Effects of Transcranial Stimulation on Freezing of Gait in Parkinson's Disease
Therapeutic Pipeline Program, 2015
Many people with Parkinson's disease experience freezing of gait, when the person is unable to move forward, despite his or her best efforts. Although it is not exactly clear why or when freezing occurs, preliminary work suggests two areas of the brain play an important role in this problem; one region controls motor function, in particular, leg movements, and another controls specific aspects of higher-level "executive function."
We hypothesize that simultaneous stimulation of specific motor and cognitive areas of the brain using transcranial direct current stimulation (tDCS), a non-invasive, low-cost modality, will improve motor and cognitive functions related to freezing and reduce the frequency and severity of freezing of gait.
People with Parkinson's disease who have documented freezing of gait will receive 10 sessions of either real tDCS or sham (fake) over a two-week period.
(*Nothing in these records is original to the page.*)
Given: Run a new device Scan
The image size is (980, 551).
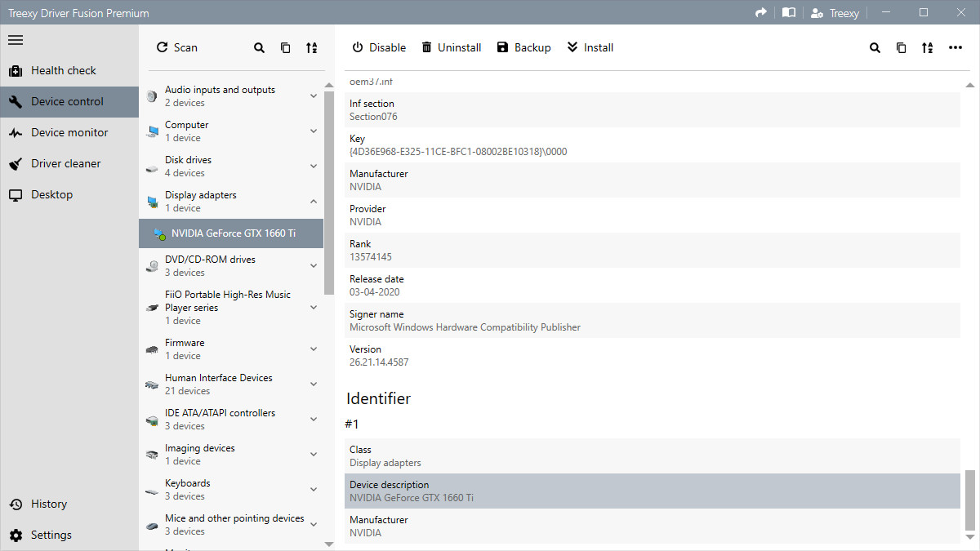Looking at the screenshot, I should tap(176, 47).

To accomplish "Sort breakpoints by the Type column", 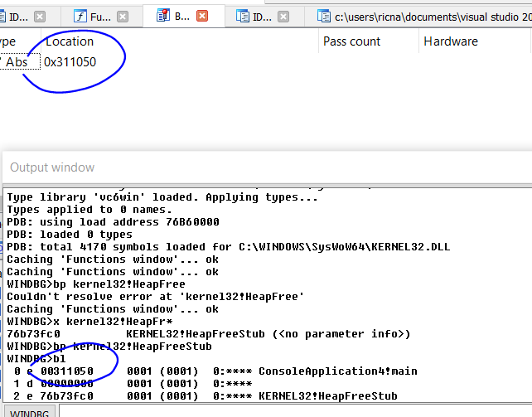I will coord(7,41).
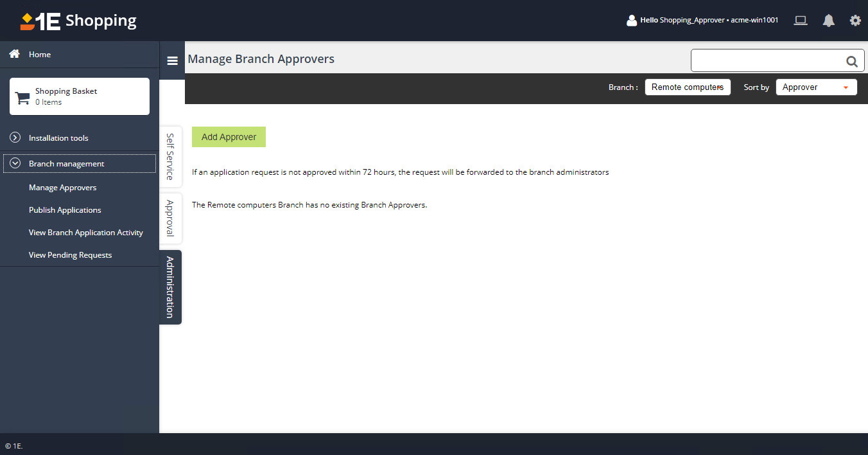Collapse the Branch management section
The height and width of the screenshot is (455, 868).
coord(15,163)
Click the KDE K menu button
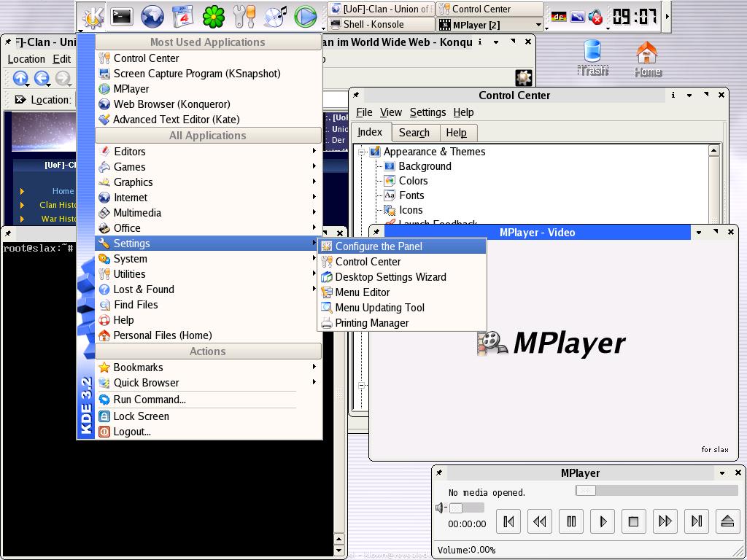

Freezing of gait and related symptoms will be assessed before and after the 10 sessions. Participants will then receive an additional dose of tDCS or sham stimulation weekly for 12 weeks in order to evaluate relatively long-term effects. The impact of the non-invasive brain stimulation on freezing and related parkinsonian symptoms will be re-evaluated after the 12 weeks to see if the anticipated beneficial effects last.
Impact on Diagnosis/Treatment of Parkinson's Disease:
The results of the study promise to provide important new insights and understandings into the mechanisms that underlie a currently intractable and poorly understood symptom and into the ability to improve brain function in the presence of Parkinson's disease. The findings should also help to establish a new form of treatment for freezing of gait.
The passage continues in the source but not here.